Tuesday, April 26, 2011

Homemaker highway to heaven or hell: your choice

I can do it at work, but can I do it at home?  I had a breakthrough today. In the middle of a deadline day I took 2 hours to clean up my mess: home, laundry, bills.  I have a 3 floor place and it's just me to take care of it, on the side of mothering and grad school.  As my hero J.K. Rowling once said in reply to how she managed to be a single mum and write a book:  "Well, I didn't do housework for four years. I'm not superwoman.  Living in squalor, that was the answer!". And it has been my answer too.  But squalor can be a subjective thing and I have just decided to redefine mine. Normally, everything at home piles up (including late bills) until one 5 hour stint of house wars puts it mildly back in order -- about once every months.  The problem is, my stress increases exponentially with the mess I try to function in at home. Also, not keeping any systems going means I can't force my kids to help because what to do is always changing:

"Mum, where is a clean towel?"
"Can't you find one yourself?  It's in the dryer--hall closet--upstairs bathroom--downstairs bathroom--hanging in my closet--or on your bedroom door!"

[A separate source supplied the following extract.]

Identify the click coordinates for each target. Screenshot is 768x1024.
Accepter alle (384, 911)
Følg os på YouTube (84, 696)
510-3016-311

So today, while on a short break from numbing my brain to the ins and outs of building a mouse model that recapitulates human kinetics of disease progression from myelodysplastic syndrome (del5q) to acute myeloid leukemia, I decided to clean my highway to hell.  That would be the path that leads from my basement door/laundry room up to the main floor kitchen/entrance way/guest bathroom and again upstairs to our second bathroom (which happens to be the most used areas of the house).  As I had been wallowing in self-pity rather than homemaking of late, I also needed to throw in a fridge clean out, basic laundry and bills (including a mother effing parking ticket summons).  Here was the genius part, when I just decided to do what I could quickly in the worst areas, I managed to restore almost all of our household's basic needs in 2 hours.
  • kitchen tidy (well from third world to post-frat party) with fridge clean out
  • basic sanitize: 2 bathrooms
  • laundry collection and one load through for tomorrow
  • vacuum of worst areas
  • beds made
  • garbage out
  • bills paid
I feel like a fucking genius -- or at least Rosie the Riveter.  From now on I'm going to tie my hair up in a polka dot handkerchief and keep my highway to hell on a short leash, kids and all.